吻一路向下,從嘴唇延伸到喉結,沈墨壞心眼的在君遙性感的喉結處輕輕咬了一下。果然,看到了君遙因為緊張而顫栗了一瞬,沈墨輕笑一聲。
他怕君遙受傷,想給君遙做個前戲,可剛碰到哪裡,君遙便像被人侵犯了領地的猛獸似的,一腳将他踹下了床。
地上的沈墨有些茫然,完全沒有想到君遙在這種狀态下力氣還能這麼大。他還以為君遙醒了,有些害怕的不敢擡頭看床上人的動靜。
他在内心祈禱君遙不要醒來,不要因為這件事厭惡他。
清醒狀态下的君遙,沈墨是萬萬不敢造次的。他不敢将他那些下流的想法、卑劣的心思,暴露在君遙面前。
君遙,如空中的皎皎明月,而他,是那個望月的人。
以君遙的性格,可以接受公司裡的人搞辦公室戀情,但絕對不接受他自己搞辦公室戀情。用君遙的話來說,兔子不吃窩邊草。
要是沈墨暴露了自己對君遙的感情,惜才的君遙雖說不會開除他,可怕是會将他調去外地或是國外的子公司,沈墨不想,他不想離開君遙。
他承認,他剛剛是想趁人之危來着,可摸到哪裡的一瞬,他就反悔了。以君遙三番五次甯願讓他去醉仙居找小鴨子,也不願考慮正正經經的交個男朋友的行為來看,君遙并不像是會在乎這些事情的人。
而且據他觀察,君遙貌似一直将自己當成上面那個,而不是承受方。他剛剛要是真的做了,君遙怕是今後都會厭惡他。

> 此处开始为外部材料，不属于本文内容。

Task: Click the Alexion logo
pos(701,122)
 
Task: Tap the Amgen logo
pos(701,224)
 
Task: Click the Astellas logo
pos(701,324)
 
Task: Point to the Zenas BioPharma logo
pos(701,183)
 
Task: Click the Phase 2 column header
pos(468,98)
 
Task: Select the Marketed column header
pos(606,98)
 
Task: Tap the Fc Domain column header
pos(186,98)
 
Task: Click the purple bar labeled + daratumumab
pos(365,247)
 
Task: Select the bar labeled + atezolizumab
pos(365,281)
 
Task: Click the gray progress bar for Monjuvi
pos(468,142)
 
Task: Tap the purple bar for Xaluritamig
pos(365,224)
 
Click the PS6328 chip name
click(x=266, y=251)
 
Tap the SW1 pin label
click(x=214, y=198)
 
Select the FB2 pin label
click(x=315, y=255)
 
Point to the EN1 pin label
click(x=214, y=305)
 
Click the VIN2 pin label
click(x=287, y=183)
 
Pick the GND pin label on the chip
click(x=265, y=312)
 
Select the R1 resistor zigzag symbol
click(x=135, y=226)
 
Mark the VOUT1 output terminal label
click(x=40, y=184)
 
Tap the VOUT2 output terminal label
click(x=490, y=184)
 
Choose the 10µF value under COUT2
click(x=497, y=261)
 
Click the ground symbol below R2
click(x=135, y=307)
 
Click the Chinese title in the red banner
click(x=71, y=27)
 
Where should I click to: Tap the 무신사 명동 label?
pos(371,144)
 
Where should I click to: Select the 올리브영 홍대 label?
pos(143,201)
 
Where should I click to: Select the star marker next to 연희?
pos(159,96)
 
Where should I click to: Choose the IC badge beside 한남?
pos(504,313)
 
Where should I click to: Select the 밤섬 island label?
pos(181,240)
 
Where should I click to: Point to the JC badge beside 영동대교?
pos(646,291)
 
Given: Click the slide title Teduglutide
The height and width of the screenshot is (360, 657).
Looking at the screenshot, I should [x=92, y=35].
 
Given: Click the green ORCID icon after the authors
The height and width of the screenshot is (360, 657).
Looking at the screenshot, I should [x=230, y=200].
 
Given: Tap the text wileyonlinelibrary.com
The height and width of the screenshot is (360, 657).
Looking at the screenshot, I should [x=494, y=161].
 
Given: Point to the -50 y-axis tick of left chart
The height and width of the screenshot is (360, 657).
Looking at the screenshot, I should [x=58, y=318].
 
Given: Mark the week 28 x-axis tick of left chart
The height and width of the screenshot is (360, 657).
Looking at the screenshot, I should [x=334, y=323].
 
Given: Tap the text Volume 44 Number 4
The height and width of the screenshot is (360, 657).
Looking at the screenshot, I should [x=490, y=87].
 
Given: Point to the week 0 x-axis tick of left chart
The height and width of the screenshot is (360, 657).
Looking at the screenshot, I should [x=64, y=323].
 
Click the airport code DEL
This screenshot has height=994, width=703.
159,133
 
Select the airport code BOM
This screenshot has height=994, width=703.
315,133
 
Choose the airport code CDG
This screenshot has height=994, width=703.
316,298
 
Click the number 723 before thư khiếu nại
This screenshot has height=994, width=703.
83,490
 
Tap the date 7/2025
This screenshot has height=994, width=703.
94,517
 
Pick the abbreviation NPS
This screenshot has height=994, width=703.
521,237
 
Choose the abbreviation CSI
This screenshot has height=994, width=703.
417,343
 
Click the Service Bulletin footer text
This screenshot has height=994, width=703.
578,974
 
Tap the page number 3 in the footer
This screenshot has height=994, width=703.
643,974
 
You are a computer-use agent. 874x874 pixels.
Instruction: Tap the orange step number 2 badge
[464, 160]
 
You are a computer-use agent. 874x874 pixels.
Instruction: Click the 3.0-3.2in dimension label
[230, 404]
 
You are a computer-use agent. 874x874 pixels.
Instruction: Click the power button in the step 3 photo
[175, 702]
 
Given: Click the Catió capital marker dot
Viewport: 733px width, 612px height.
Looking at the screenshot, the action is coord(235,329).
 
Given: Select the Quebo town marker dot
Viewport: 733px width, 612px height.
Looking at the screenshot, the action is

他不想被君遙厭惡,他想要的是君遙的喜歡,是君遙的愛,而不是憎惡。他有些慶幸君遙先他一步将他踹了下來。
沈墨像一個信徒一般,憂心忡忡的等着自己的神明對自己的判決。可等了半天,也沒等來任何話,沈墨便清楚剛剛那一腳怕是君遙下意識的反應。
明白君遙沒醒的沈墨膽子瞬間就大了起來,他從地上爬起來上了床,騎在君遙身上,一口咬住了君遙從未使用過的東西。
夜,還很長。
翌日,清醒過來的君遙發現自己和沈墨躺在一張床上,沈墨一個一米八七的男人,還小鳥依人般躺在他懷裡,噙着笑熟睡着,君遙覺得有些頭疼。
昨晚藥效喪去一半後,意識和理智回籠的瞬間,他便發現一個毛絨絨的腦袋在自己的腿間吞吐着,他還以為這是沈墨給他找的小鴨子呢!
他惡趣味的将對方的頭往自己身下壓!感受着對方喉嚨的緊緻。可對方貌似是初次做這種事情,毫無章法,好幾次牙齒都磕到了,弄疼了他。
他還以為醉仙居調教人的經驗下降了,畢竟之前聽朋友說裡面的小鴨子業務能力都很強。但思及這是對方第一次,沒什麼經驗,便不在計較。幾十次過後,他釋放在了對方口中。
身心舒暢的君遙将對方撈了過來,想親親他的臉,告訴他辛苦了。今夜過後,就是他君遙的人了,想要什麼和他說就行。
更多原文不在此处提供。